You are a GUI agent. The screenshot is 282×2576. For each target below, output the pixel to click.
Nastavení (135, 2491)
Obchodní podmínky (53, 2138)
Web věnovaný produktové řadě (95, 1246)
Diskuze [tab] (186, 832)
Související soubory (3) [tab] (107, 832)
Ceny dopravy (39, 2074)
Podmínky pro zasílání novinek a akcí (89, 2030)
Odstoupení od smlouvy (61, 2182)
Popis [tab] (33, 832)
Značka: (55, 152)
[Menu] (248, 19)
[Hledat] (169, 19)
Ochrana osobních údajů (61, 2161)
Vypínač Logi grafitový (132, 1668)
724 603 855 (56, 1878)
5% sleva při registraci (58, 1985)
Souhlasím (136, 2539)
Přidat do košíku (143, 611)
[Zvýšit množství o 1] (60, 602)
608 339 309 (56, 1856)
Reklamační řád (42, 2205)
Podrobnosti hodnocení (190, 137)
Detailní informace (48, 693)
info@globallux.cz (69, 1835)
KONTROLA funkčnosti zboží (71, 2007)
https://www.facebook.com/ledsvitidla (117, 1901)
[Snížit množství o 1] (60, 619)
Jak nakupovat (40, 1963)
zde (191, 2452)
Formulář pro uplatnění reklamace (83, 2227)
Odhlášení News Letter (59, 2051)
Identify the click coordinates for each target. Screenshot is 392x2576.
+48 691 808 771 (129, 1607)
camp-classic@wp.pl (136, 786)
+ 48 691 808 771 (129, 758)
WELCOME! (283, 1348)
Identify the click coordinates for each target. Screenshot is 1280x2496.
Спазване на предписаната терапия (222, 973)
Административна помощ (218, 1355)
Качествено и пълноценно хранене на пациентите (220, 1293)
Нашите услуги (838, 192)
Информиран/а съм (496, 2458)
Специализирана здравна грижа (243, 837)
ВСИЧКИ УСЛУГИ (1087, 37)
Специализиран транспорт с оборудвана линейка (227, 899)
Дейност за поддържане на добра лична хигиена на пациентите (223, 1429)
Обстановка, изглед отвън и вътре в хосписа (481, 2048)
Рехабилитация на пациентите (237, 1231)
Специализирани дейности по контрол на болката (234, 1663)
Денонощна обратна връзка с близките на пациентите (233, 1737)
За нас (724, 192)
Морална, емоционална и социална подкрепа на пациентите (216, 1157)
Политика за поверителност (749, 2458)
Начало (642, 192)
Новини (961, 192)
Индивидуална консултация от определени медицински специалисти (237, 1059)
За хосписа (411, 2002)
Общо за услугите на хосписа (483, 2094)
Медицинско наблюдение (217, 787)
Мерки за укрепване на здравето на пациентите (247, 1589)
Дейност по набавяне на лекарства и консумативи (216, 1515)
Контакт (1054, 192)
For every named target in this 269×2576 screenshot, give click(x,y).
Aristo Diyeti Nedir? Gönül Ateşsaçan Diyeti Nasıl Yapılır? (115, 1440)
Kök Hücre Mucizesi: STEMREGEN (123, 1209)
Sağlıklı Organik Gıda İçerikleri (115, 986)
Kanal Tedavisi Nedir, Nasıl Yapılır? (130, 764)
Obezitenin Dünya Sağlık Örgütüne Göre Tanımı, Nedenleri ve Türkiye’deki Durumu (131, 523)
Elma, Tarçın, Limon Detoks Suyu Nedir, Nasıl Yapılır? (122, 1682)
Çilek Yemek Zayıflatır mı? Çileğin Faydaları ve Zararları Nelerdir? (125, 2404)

☆ ☆ ☆ ☆ ☆ ☆ ☆

* **What you should do**: Give back every line from the beginning of the records through the line holding "Специализирани дейности по", exactly as it reads, and leave out the rest.

* **Completed task**:
You are a GUI agent. The screenshot is 282×2576. For each target below, output the pixel to click.
Nastavení (135, 2491)
Obchodní podmínky (53, 2138)
Web věnovaný produktové řadě (95, 1246)
Diskuze [tab] (186, 832)
Související soubory (3) [tab] (107, 832)
Ceny dopravy (39, 2074)
Podmínky pro zasílání novinek a akcí (89, 2030)
Odstoupení od smlouvy (61, 2182)
Popis [tab] (33, 832)
Značka: (55, 152)
[Menu] (248, 19)
[Hledat] (169, 19)
Ochrana osobních údajů (61, 2161)
Vypínač Logi grafitový (132, 1668)
724 603 855 (56, 1878)
5% sleva při registraci (58, 1985)
Souhlasím (136, 2539)
Přidat do košíku (143, 611)
[Zvýšit množství o 1] (60, 602)
608 339 309 (56, 1856)
Reklamační řád (42, 2205)
Podrobnosti hodnocení (190, 137)
Detailní informace (48, 693)
info@globallux.cz (69, 1835)
KONTROLA funkčnosti zboží (71, 2007)
https://www.facebook.com/ledsvitidla (117, 1901)
[Snížit množství o 1] (60, 619)
Jak nakupovat (40, 1963)
zde (191, 2452)
Formulář pro uplatnění reklamace (83, 2227)
Odhlášení News Letter (59, 2051)
Identify the click coordinates for each target. Screenshot is 392x2576.
+48 691 808 771 (129, 1607)
camp-classic@wp.pl (136, 786)
+ 48 691 808 771 (129, 758)
WELCOME! (283, 1348)
Identify the click coordinates for each target. Screenshot is 1280x2496.
Спазване на предписаната терапия (222, 973)
Административна помощ (218, 1355)
Качествено и пълноценно хранене на пациентите (220, 1293)
Нашите услуги (838, 192)
Информиран/а съм (496, 2458)
Специализирана здравна грижа (243, 837)
ВСИЧКИ УСЛУГИ (1087, 37)
Специализиран транспорт с оборудвана линейка (227, 899)
Дейност за поддържане на добра лична хигиена на пациентите (223, 1429)
Обстановка, изглед отвън и вътре в хосписа (481, 2048)
Рехабилитация на пациентите (237, 1231)
Специализирани дейности по контрол на болката (234, 1663)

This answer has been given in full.